Ausweislich der Akte (Bl. 72 BA) ist es am 19.07.2017, gegen 00.05 Uhr zu dem Versuch einer Überstellung des Antragstellers gekommen, bei dem er in der Unterbringungseinrichtung nicht angetroffen werden konnten. Eine im Zuge dieser polizeilichen Maßnahme flüchtende Person konnte nicht als der Antragsteller identifiziert werden.

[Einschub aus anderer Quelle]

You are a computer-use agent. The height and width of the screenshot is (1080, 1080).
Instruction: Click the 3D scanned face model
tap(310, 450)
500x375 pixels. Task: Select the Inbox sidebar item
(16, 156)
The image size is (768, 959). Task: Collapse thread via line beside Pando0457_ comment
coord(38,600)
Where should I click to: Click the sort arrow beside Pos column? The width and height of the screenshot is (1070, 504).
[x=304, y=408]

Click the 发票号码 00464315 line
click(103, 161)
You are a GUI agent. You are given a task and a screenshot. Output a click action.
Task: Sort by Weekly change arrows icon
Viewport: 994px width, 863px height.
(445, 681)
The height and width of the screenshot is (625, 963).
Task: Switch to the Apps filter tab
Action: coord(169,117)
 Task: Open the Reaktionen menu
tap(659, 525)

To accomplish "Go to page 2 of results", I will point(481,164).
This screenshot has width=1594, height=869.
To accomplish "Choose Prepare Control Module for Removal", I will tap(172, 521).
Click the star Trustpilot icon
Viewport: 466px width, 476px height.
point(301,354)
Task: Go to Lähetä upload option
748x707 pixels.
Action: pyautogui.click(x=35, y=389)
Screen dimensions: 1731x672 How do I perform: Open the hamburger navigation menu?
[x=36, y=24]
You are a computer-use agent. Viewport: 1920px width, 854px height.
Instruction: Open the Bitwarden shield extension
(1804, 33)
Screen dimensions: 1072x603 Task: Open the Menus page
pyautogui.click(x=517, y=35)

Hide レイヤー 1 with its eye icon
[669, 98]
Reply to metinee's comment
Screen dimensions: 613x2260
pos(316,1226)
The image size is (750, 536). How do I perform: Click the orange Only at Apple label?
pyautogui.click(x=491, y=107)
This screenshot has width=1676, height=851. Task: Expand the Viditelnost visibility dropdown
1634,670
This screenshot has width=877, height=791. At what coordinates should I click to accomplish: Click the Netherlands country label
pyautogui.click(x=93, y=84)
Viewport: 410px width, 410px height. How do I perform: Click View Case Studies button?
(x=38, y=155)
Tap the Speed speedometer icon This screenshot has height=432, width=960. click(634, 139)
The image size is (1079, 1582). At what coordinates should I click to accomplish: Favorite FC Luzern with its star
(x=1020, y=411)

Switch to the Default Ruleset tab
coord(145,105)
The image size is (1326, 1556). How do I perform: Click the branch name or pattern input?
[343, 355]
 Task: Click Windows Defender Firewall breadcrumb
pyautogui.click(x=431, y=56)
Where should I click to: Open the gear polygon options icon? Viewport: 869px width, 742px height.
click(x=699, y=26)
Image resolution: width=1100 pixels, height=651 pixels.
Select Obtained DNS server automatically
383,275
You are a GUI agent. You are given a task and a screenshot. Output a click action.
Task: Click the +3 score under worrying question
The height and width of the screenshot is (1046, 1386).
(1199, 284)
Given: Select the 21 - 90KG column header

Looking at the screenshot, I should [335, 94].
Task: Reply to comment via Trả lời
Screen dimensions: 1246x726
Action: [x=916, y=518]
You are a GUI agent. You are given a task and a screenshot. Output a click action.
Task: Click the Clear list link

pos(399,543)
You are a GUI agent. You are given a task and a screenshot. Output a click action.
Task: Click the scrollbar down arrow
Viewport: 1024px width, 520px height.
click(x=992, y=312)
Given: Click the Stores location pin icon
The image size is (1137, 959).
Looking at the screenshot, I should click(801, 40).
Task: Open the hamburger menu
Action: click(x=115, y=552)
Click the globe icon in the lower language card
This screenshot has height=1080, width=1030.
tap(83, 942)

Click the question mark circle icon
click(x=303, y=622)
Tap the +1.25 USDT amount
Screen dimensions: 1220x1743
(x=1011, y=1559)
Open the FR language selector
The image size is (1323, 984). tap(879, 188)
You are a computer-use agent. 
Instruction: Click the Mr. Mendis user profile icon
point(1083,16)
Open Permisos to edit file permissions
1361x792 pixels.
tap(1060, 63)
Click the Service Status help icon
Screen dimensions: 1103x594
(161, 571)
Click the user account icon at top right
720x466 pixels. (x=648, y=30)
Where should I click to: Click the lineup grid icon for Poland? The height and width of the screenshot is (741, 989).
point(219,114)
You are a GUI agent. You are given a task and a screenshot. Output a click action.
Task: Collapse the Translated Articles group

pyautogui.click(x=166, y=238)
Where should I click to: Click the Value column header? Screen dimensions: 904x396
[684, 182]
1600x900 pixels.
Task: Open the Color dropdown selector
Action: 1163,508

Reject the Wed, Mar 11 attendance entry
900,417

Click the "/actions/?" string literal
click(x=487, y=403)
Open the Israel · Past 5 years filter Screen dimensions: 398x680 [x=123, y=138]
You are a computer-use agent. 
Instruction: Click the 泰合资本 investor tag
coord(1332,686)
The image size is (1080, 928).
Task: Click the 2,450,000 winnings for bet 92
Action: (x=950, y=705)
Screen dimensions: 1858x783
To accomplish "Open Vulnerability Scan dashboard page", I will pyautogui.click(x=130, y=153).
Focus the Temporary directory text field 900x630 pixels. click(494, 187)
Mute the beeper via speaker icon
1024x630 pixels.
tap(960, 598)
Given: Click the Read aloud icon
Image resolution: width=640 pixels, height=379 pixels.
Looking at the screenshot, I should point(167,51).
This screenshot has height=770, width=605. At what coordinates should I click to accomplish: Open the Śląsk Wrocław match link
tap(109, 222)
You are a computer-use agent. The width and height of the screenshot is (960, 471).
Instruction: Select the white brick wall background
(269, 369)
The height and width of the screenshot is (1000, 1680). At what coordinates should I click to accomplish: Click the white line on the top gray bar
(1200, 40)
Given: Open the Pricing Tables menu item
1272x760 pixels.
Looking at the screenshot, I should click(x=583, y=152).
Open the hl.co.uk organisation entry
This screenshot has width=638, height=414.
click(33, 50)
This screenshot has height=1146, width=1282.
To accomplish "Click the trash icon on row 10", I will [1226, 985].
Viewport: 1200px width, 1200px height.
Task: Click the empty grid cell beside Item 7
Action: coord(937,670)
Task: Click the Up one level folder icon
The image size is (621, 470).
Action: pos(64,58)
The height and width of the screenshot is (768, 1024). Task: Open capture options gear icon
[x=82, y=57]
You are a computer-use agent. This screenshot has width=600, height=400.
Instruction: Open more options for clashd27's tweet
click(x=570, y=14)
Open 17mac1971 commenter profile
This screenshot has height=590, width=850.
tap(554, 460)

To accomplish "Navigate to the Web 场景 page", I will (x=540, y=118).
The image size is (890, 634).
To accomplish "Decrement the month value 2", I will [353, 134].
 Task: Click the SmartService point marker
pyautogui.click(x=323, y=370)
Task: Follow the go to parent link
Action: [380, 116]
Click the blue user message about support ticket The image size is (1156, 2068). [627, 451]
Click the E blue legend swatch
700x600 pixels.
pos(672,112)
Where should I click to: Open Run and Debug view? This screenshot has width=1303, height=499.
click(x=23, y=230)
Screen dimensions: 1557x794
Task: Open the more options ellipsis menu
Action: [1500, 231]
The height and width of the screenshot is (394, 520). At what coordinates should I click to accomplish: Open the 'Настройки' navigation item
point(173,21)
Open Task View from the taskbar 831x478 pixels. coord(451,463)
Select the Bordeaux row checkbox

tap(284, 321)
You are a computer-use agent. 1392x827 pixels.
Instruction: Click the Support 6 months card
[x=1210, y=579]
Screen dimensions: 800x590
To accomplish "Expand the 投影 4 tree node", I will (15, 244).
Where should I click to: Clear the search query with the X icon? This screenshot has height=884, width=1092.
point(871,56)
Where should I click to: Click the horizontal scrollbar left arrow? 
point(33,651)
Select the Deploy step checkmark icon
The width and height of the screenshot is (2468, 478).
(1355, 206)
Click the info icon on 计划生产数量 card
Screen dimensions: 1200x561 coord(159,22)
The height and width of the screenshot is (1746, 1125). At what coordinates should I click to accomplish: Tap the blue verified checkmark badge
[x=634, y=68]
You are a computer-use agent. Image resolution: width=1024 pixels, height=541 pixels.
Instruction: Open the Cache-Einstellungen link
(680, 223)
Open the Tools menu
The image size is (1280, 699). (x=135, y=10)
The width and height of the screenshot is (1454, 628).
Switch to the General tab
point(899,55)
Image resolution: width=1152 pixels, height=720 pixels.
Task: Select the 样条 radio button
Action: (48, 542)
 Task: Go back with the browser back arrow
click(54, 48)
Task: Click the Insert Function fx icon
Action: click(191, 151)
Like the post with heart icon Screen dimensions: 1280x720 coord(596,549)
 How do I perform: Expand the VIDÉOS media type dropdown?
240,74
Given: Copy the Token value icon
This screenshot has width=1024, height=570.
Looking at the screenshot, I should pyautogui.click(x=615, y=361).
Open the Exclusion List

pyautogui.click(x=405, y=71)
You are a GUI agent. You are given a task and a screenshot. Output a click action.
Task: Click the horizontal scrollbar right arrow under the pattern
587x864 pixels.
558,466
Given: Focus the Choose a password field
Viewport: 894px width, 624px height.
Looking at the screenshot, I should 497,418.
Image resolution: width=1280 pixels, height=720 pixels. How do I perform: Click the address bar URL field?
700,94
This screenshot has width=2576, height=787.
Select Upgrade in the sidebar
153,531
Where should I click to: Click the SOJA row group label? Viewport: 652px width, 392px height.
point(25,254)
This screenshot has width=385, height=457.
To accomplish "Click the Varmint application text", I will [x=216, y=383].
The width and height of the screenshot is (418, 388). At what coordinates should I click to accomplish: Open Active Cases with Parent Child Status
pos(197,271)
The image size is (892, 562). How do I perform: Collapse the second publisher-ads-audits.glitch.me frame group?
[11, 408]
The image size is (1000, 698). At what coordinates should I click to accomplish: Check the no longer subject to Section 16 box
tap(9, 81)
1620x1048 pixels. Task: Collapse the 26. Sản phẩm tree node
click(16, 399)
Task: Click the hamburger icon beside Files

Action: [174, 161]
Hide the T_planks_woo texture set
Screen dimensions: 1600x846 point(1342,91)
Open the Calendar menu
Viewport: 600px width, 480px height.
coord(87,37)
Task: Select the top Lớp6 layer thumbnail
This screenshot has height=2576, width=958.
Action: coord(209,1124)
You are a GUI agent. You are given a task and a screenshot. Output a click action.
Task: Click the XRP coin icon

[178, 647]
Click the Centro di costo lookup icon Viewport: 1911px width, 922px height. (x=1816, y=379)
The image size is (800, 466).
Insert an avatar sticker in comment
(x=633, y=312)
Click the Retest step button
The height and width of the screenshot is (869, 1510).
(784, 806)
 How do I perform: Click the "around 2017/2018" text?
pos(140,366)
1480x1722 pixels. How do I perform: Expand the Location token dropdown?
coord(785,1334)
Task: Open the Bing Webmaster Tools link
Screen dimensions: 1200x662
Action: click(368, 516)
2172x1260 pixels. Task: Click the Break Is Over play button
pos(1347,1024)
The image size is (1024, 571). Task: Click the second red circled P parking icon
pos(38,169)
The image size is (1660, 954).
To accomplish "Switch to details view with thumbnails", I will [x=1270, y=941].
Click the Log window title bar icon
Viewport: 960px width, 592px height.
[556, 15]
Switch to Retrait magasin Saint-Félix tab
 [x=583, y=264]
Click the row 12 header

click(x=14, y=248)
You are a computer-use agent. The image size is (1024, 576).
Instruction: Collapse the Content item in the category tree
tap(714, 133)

Eine weitere geplante Überstellung am 06.09.2017 scheiterte ebenfalls, weil der Antragsteller nicht angetroffen werden konnte.
Insoweit ergibt sich aus der Abschlussmeldung des Landesverwaltungsamtes vom 06.09.2017 folgendes Ergebnis der erfolglosen Rückführung: "nach Mitteilung der Thüringer Landespolizei ist Herr ... unbekannten Aufenthalts". Weitere Ermittlungen, etwa Nachfragen bei der Einrichtungsleitung oder der zuständigen Ausländerbehörde, sind offenbar nicht erfolgt. Aus einer von dem Antragsteller vorgelegten Übersicht seiner Unterbringungseinrichtung (Bl. 20 ff. GA im Verfahren 4 K /17 Ge) ergibt sich aber, dass der Antragsteller im Zeitraum Februar 2017 bis September 2017 dort untergebracht war, dass ein Status "abgetaucht" für diesen Zeitraum nicht dokumentiert und dass der Antragsteller bei den versuchten Rückführungen lediglich nicht in der Einrichtung anwesend gewesen sei. Anhaltspunkte für ein mögliches Untertauchen des Antragstellers oder auch nur für eine längere, über einen nur unerheblich kurzen Zeitraum hinausgehende Abwesenheit, die zurechenbar die Ursache für den vergeblichen Versuch der Rückführung und letztlich für das Überschreiten der Sechsmonatsfrist gewesen sein könnte, haben sich nach Aktenlage bisher nicht ergeben. Vor diesem Hintergrund ist davon auszugehen, dass der Antragsteller möglicherweise lediglich zu den Versuchen der Rückführung nicht in der Einrichtung war. Angesichts dessen vermag das Gericht nach derzeitigem Sach- und Erkenntnisstand mangels entsprechender objektiver Anhaltspunkte nicht festzustellen, dass der Antragsteller vor Ablauf der Überstellungsfrist am 06.09.2017 flüchtig im Sinne des Art. 29 Abs. 2 Satz 2 Dublin III-VO war.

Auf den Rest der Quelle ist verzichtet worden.